Connaître ou « naitre avec », c’était le moteur de Geneviève dans tout ce qu’elle entreprenait… pour donner un sens à sa vie, donner un sens à nos vies et donner un sens à sa mort, aussi. Elle avait préparé son départ depuis longtemps. Geneviève cachait ses souffrances sous un large sourire.

Elle avait choisi le lieu de sa dernière maison ici à coté de l'Eglise Saint Christophe de Puch. Le jour où nous avions régler cette question elle m’avait dit : « Désormais, tout peut m’arriver, car je sais où je vais reposer »

Quant à l'autre maison, là-haut, elle n’y croyait pas vraiment.
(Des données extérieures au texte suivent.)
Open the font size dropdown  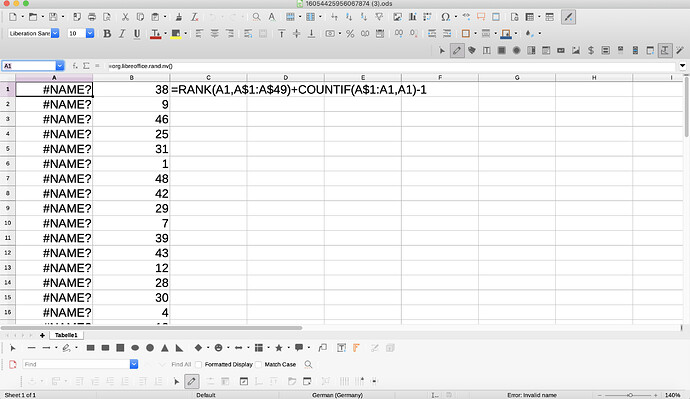(90, 33)
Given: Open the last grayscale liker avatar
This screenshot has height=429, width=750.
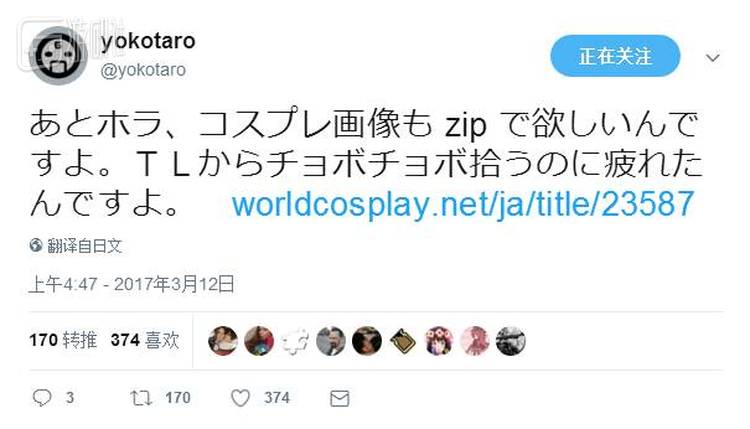Looking at the screenshot, I should point(510,341).
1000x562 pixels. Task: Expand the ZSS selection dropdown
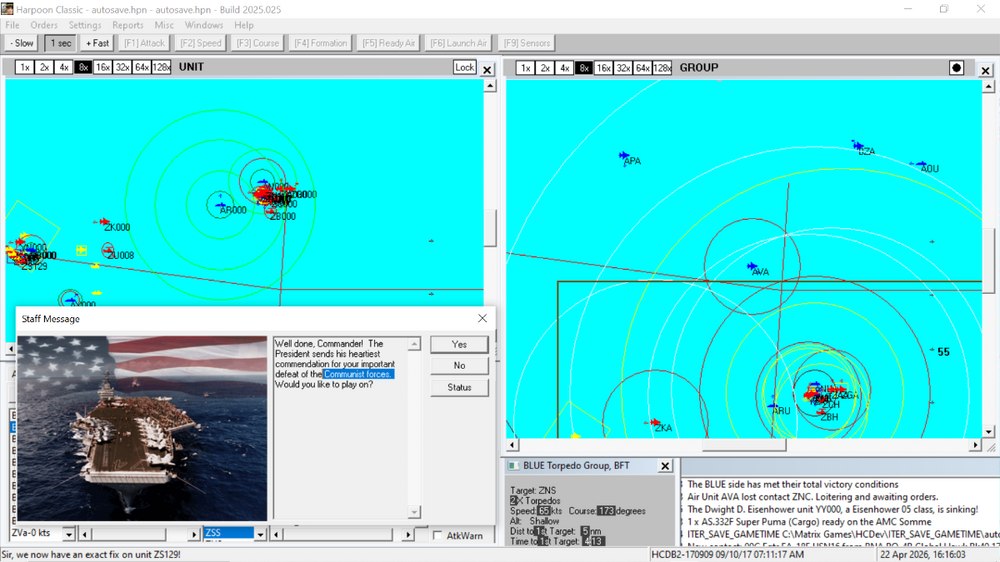click(262, 535)
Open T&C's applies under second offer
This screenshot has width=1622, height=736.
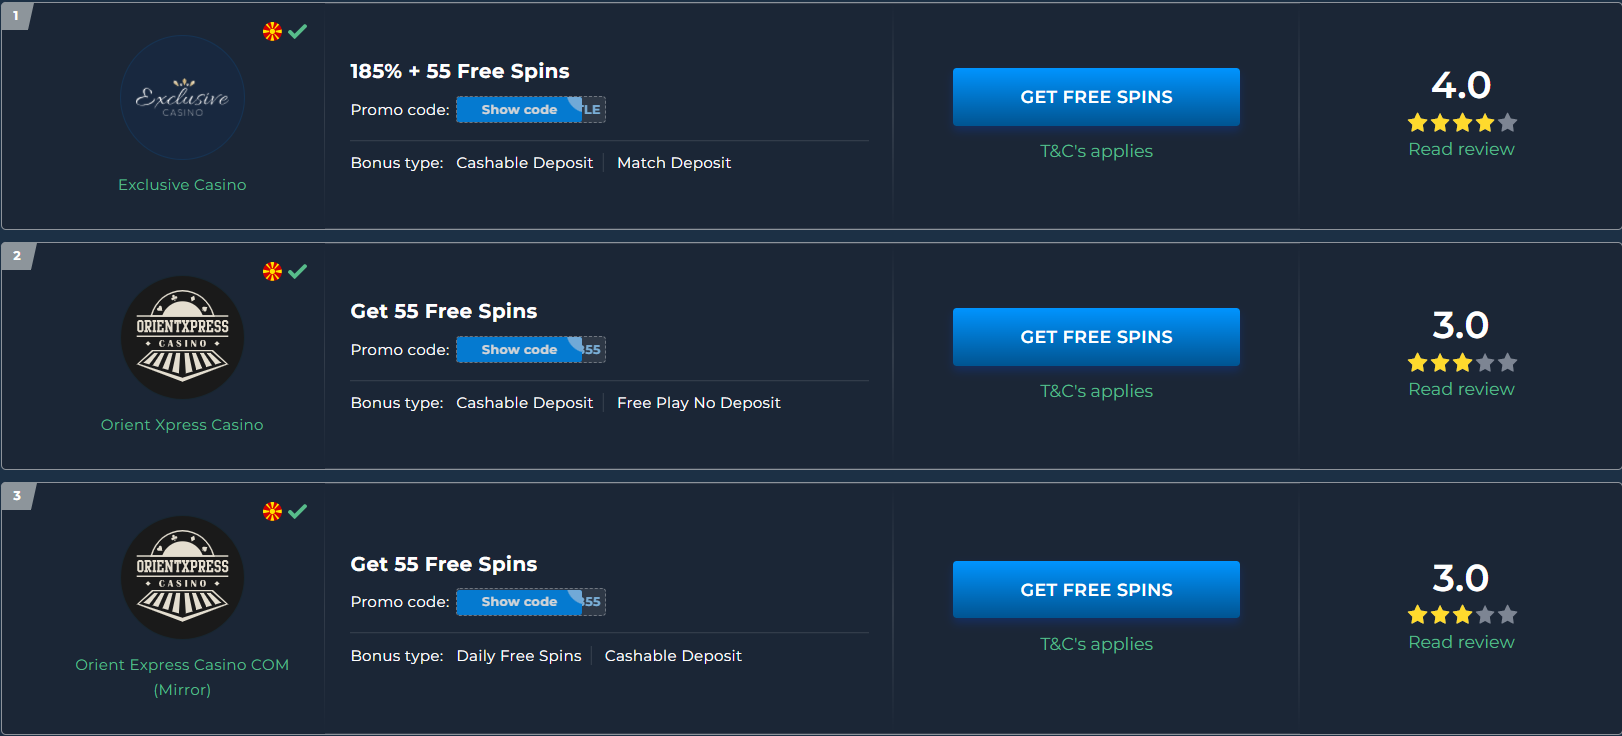click(x=1096, y=391)
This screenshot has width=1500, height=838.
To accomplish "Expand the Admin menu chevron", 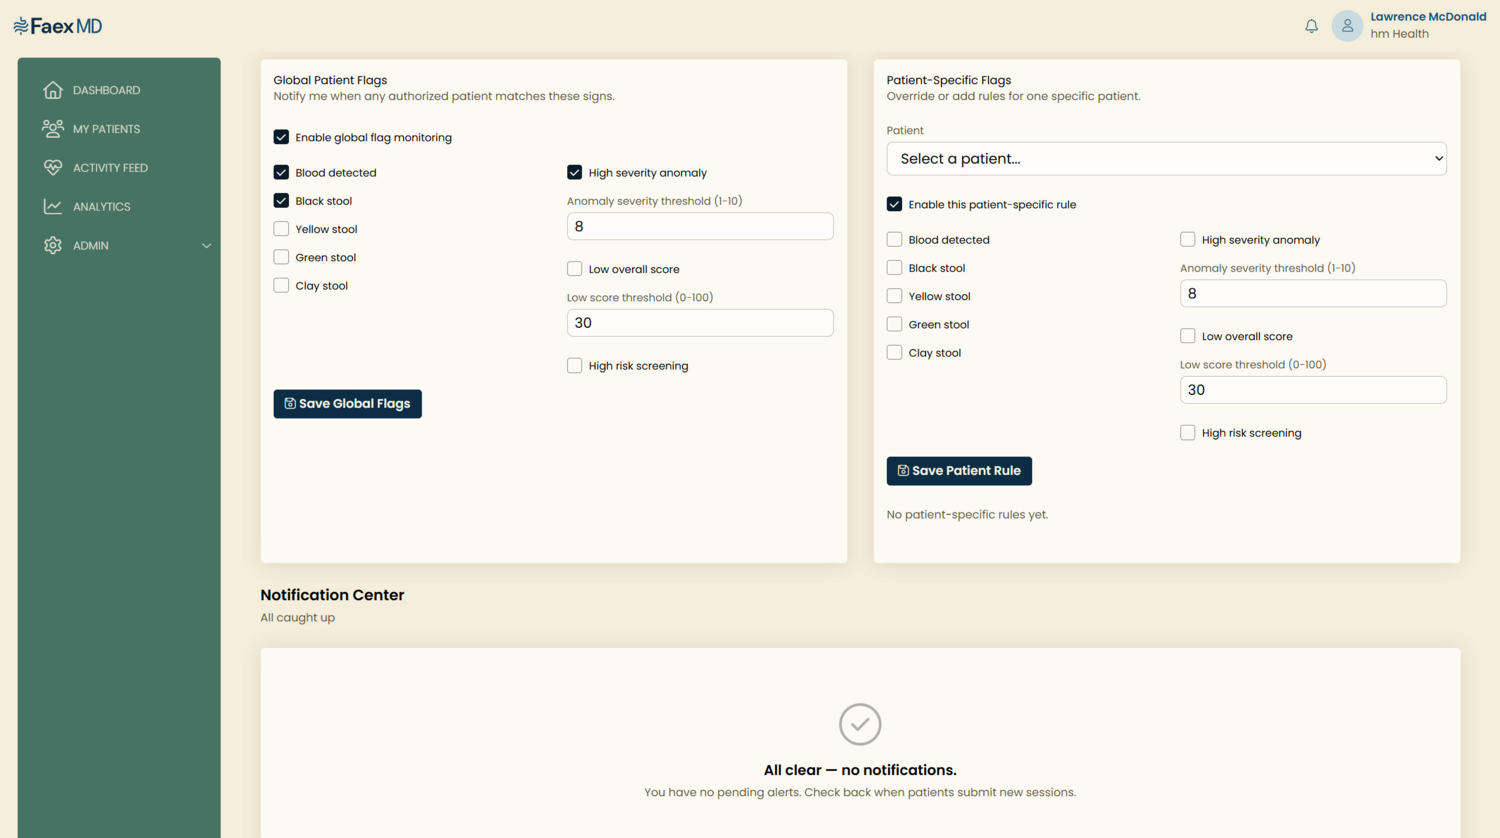I will coord(206,246).
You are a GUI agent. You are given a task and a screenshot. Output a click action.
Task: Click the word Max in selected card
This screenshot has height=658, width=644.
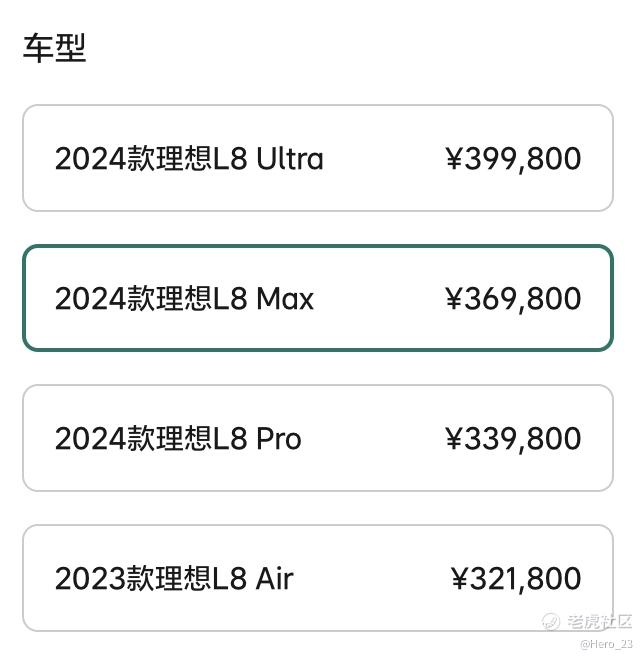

Alors elle avait appris à l’imaginer, puis appris à l'espérer, alors, elle avait commencé à y croire un peu, à y croire finalement, à y croire simplement, à y croire tout bonnement.

Pendant ce cheminement, pour répondre à ses doutes, elle avait choisi de venir jouer de l’orgue, à Notre-Dame, tous les Dimanches, tout près de celui qui avait les réponses aux questions qu’elle se posait.

Elle avait choisi d'en faire le pari, comme Blaise Pascal avant elle.

Geneviève nous a tellement appris !

Que tous ses amis, et ils sont nombreux, sa famille, reçoivent ici l’expression de nos sincères condoléances.

A Sauveterre-de-Guyenne - Eglise Notre Dame, le 12 novembre 2014.